◆ **PROBLEM TO SOLVE**:
Retype the material that follows exactly, limited to the lines from the one with "The height and" through the one with "Click the 'Willkommen bei RheMIT' heading", and keep out all pictures.

RECORDED INFORMATION: Begin

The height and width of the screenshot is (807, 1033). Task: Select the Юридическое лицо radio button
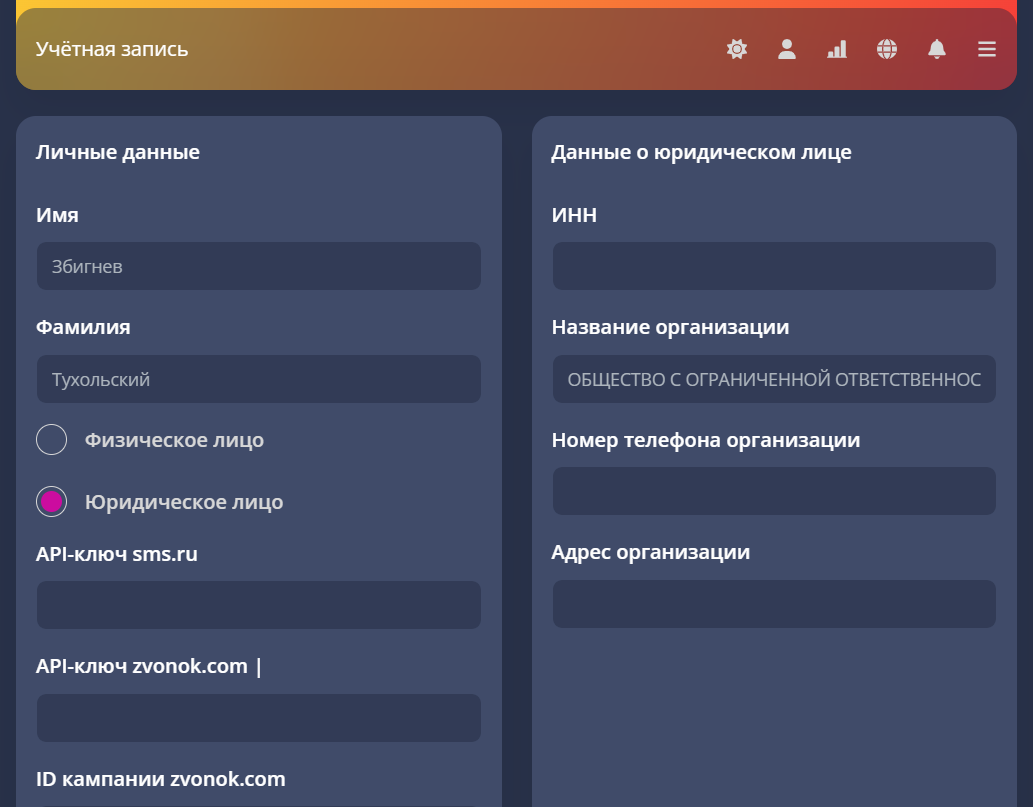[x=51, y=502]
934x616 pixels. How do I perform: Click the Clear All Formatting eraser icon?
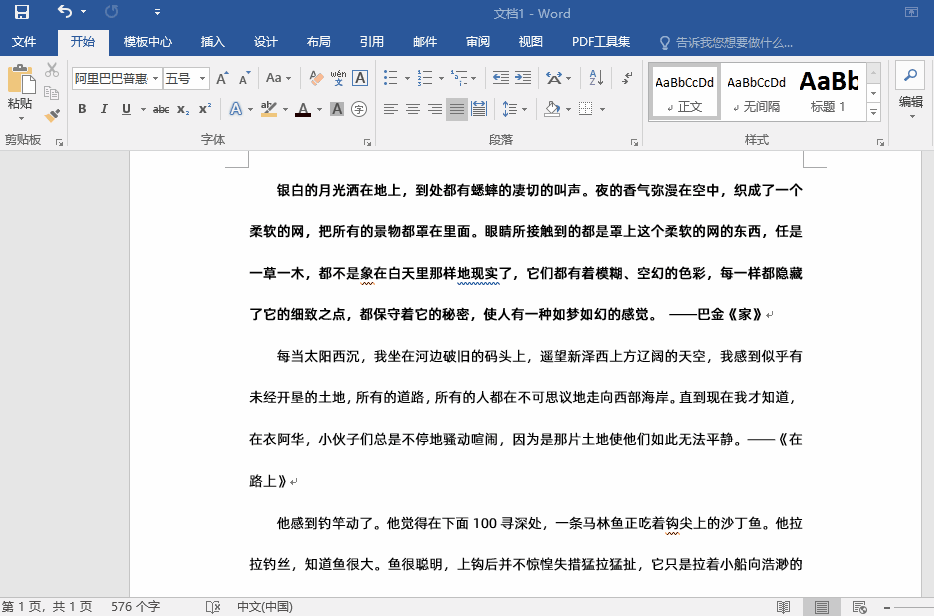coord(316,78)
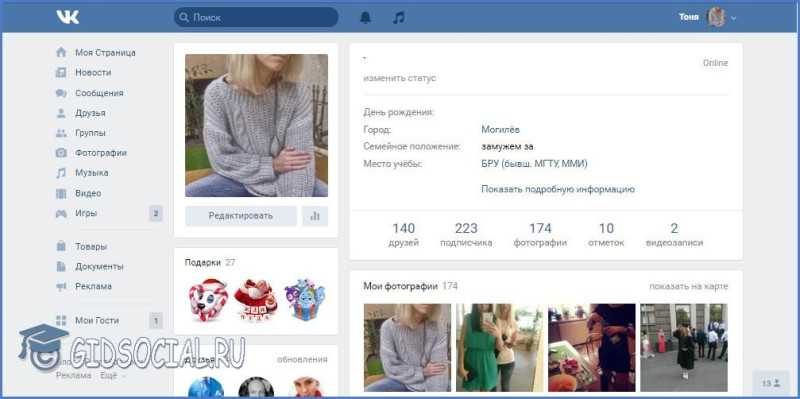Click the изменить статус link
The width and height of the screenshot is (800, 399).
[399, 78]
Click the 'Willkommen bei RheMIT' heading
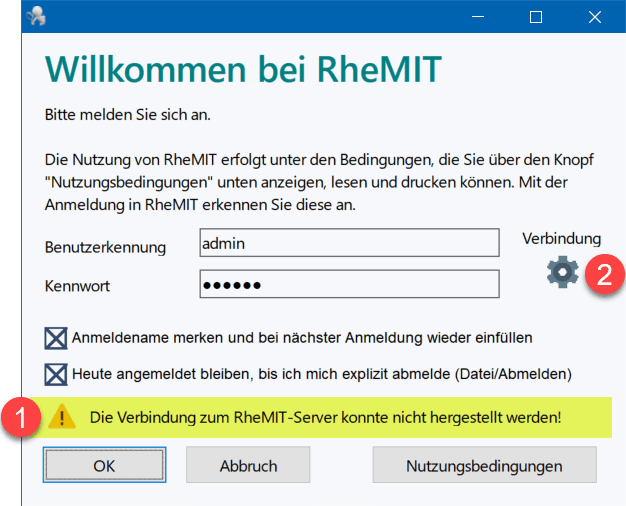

RECORDED INFORMATION: End
RECORDED INFORMATION: Begin

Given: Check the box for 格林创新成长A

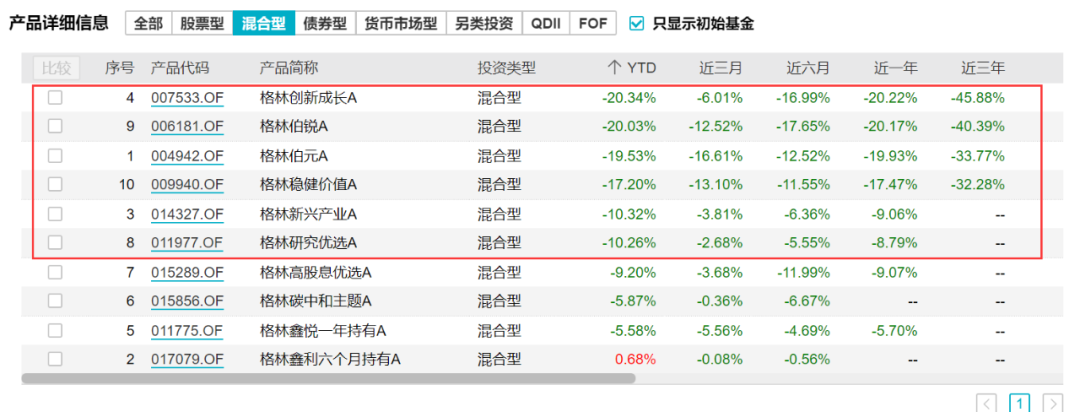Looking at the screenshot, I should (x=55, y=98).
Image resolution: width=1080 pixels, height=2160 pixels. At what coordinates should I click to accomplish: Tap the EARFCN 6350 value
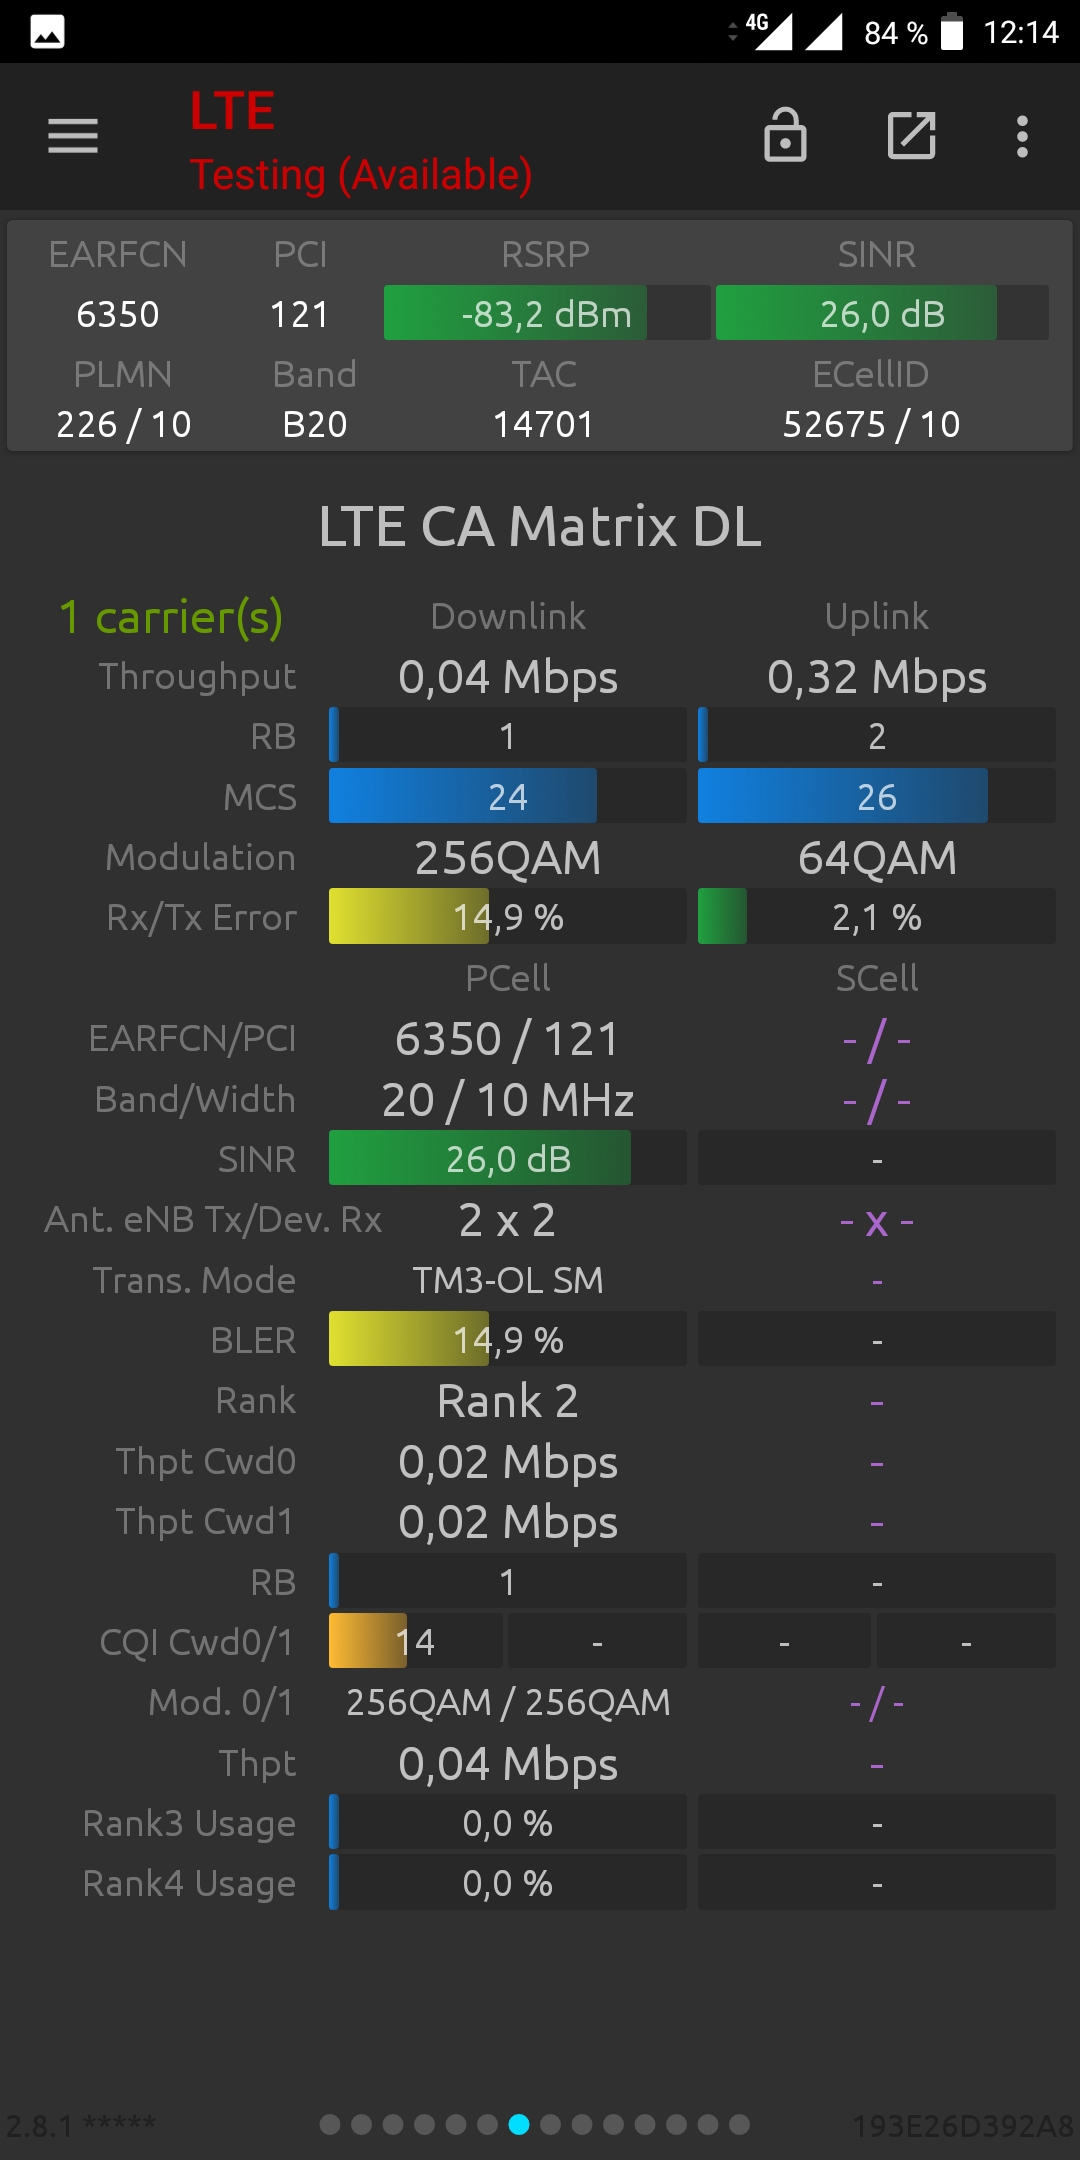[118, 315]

RECORDED INFORMATION: End
RECORDED INFORMATION: Begin

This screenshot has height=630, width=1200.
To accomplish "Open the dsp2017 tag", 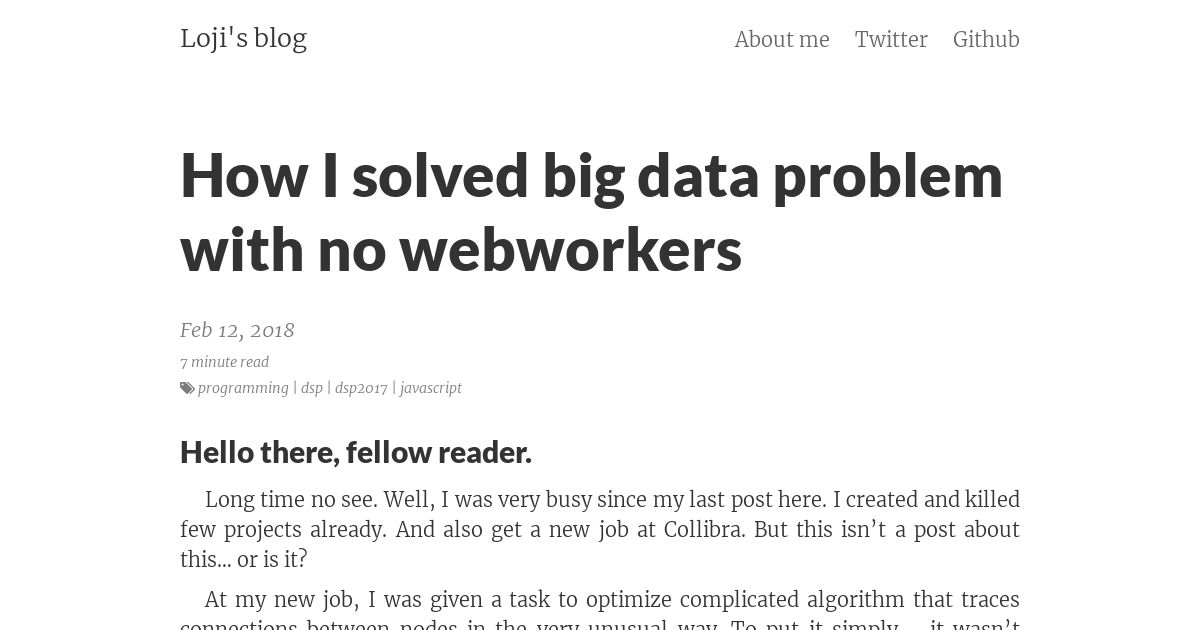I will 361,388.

RECORDED INFORMATION: End

◆ **WRITTEN ANSWER**:
The height and width of the screenshot is (807, 1033). Task: Select the Юридическое лицо radio button
[x=51, y=502]
934x616 pixels. How do I perform: Click the Clear All Formatting eraser icon?
coord(316,78)
Click the изменить статус link
The width and height of the screenshot is (800, 399).
[399, 78]
Click the 'Willkommen bei RheMIT' heading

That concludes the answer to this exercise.